** Provided information follows **

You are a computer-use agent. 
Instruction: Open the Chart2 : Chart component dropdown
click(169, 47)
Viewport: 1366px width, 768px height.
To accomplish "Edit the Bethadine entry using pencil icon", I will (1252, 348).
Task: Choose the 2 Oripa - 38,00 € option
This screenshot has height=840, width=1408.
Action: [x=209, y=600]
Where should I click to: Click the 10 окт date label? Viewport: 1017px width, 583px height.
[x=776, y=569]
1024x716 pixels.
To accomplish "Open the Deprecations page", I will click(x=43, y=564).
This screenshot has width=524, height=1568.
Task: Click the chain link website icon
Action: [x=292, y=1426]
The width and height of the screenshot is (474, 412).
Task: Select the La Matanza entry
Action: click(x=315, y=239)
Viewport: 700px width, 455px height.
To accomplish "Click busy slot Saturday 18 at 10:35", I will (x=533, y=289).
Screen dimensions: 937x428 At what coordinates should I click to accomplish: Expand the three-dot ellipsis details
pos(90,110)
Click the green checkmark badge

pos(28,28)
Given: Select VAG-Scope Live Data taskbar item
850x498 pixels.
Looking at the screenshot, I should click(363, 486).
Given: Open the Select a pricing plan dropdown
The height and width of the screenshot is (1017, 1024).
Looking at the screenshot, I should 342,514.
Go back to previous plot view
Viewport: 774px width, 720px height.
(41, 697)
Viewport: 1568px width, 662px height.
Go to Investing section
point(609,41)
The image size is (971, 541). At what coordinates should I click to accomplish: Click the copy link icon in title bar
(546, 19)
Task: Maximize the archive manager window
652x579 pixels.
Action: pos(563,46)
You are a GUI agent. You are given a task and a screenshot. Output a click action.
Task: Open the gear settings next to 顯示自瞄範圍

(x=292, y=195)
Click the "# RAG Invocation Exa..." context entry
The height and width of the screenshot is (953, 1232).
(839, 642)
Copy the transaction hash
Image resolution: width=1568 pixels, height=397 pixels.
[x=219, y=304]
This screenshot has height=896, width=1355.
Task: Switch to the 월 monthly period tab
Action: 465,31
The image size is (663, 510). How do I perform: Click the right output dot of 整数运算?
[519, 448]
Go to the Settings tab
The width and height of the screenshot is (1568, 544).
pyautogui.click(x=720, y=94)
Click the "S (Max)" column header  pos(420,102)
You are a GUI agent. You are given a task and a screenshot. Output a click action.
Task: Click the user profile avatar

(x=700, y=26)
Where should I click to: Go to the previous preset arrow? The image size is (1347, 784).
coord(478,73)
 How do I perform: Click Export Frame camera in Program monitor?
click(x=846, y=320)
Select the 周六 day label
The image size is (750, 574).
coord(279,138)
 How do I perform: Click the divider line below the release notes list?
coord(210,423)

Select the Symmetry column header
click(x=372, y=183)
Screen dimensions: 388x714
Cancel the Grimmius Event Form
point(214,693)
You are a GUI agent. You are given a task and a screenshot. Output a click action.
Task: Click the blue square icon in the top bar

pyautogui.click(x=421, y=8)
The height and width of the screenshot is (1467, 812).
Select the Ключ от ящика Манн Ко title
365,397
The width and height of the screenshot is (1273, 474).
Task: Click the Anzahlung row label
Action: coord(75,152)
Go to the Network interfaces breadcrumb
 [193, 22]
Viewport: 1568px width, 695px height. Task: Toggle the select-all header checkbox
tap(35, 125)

** End of Provided information **

*Task to carry out*
Starting with the line that has "Select the Symmetry column header", print each remaining line of the listing exactly.

*Exercise output*
Select the Symmetry column header
click(x=372, y=183)
Screen dimensions: 388x714
Cancel the Grimmius Event Form
point(214,693)
You are a GUI agent. You are given a task and a screenshot. Output a click action.
Task: Click the blue square icon in the top bar

pyautogui.click(x=421, y=8)
The height and width of the screenshot is (1467, 812).
Select the Ключ от ящика Манн Ко title
365,397
The width and height of the screenshot is (1273, 474).
Task: Click the Anzahlung row label
Action: coord(75,152)
Go to the Network interfaces breadcrumb
 [193, 22]
Viewport: 1568px width, 695px height. Task: Toggle the select-all header checkbox
tap(35, 125)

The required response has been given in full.